Another important lesson learned in Iraq was the ability to quickly act upon fresh intelligence, as shown by the surprise March 19 air strike on Hussein's suspected headquarters in Baghdad.
New munitions have proved their worth in 21st century war fighting, Rumsfeld pointed out, such as the thermobaric Hellfire missile that was used for the first time in Iraq against enemy forces. With this Hellfire, an exploding mist creates a powerful shock wave where it detonates, wiping out whatever and whoever is nearby.
As such, that missile "can take out the first floor of a building without damaging the floors above," the secretary explained, "and is capable of reaching around corners, striking enemy forces that hide in caves or bunkers and hardened, multiroom complexes."
Also, U.S. and coalition military planners used computer modeling in determining the best direction, angle of attack and type of weapon to use for air strikes against enemy targets, while reducing civilian casualties and collateral damage.
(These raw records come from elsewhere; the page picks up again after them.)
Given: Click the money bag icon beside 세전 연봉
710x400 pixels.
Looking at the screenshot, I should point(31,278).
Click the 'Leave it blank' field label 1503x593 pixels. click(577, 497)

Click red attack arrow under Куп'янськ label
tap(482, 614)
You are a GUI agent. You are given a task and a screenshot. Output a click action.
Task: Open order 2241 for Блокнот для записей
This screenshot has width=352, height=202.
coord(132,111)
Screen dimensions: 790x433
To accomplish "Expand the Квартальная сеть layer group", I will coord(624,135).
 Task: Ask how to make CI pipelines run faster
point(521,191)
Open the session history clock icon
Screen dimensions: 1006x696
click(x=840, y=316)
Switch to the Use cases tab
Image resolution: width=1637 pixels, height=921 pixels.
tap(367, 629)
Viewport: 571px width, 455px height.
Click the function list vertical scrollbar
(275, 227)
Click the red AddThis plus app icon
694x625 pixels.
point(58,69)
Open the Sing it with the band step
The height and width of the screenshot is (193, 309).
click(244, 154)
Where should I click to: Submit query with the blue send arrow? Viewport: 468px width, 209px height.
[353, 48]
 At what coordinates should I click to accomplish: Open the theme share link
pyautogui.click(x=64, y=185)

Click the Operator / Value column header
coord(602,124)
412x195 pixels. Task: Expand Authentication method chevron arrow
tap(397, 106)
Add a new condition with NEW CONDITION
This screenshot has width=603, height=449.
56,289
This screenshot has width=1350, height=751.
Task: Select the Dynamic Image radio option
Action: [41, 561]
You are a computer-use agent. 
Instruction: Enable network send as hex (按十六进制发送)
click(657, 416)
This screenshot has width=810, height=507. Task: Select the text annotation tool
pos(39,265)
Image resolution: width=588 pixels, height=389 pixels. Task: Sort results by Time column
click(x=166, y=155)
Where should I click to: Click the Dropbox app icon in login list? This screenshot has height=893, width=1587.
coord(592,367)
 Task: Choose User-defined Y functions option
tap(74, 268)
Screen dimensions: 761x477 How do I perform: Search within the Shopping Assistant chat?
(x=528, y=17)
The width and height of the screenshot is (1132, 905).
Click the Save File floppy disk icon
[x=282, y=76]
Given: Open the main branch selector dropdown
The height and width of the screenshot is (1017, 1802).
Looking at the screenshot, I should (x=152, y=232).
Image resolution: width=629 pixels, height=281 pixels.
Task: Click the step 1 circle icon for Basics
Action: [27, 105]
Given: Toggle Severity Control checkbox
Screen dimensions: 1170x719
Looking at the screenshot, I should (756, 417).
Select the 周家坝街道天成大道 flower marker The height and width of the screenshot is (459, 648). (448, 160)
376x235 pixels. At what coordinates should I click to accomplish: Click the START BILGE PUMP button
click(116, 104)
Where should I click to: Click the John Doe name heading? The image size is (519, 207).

Consequently, Iraqi Freedom "was done with greater precision than any conflict in history," Rumsfeld asserted.
The secretary said the use of precision munitions against enemy forces and facilities in the Iraq War, "had to have persuaded the Iraqi people that the effort was not against the country of Iraq, was not against the Iraqi people, was not against a religion, but, in fact, was against a regime."
Such success supports "the decision to request increases in the 2004 budget for research and development, testing, evaluation (and) procurement," the secretary observed, as well as ongoing efforts to expedite the development and issuance of new equipment to war fighters.
Joint operations also proved their worth in Iraq, Rumsfeld noted. He pointed out that former prisoner of war Army Pfc. Jessica Lynch was rescued "by a joint team of Navy SEALS, Army Rangers, Marines, (and) Air Force" special operations troops.
The employment of such forces, Rumsfeld asserted, proved to be another combat multiplier during fighting in Afghanistan and in Iraq.
Special operators "were the first coalition forces to hit the ground" in Iraq, Rumsfeld said, noting that "a number of them went in before the war formally began." He also cited these troops' "remarkable performance" in Afghanistan.
Such successes "support the decisions we've made to transform the Special Operations Command and to request needed new investments in special operations in the budget," Rumsfeld remarked.
Other important lessons applied to 21st century warfare will also be gleaned from military operations in Iraq, the secretary pointed out.
DoD's 2004 budget request "was developed with warfare of this kind in mind," Rumsfeld declared, "and the experiences in fighting this war have confirmed the decisions made in the Defense Review, which are reflected in the budget before the committee."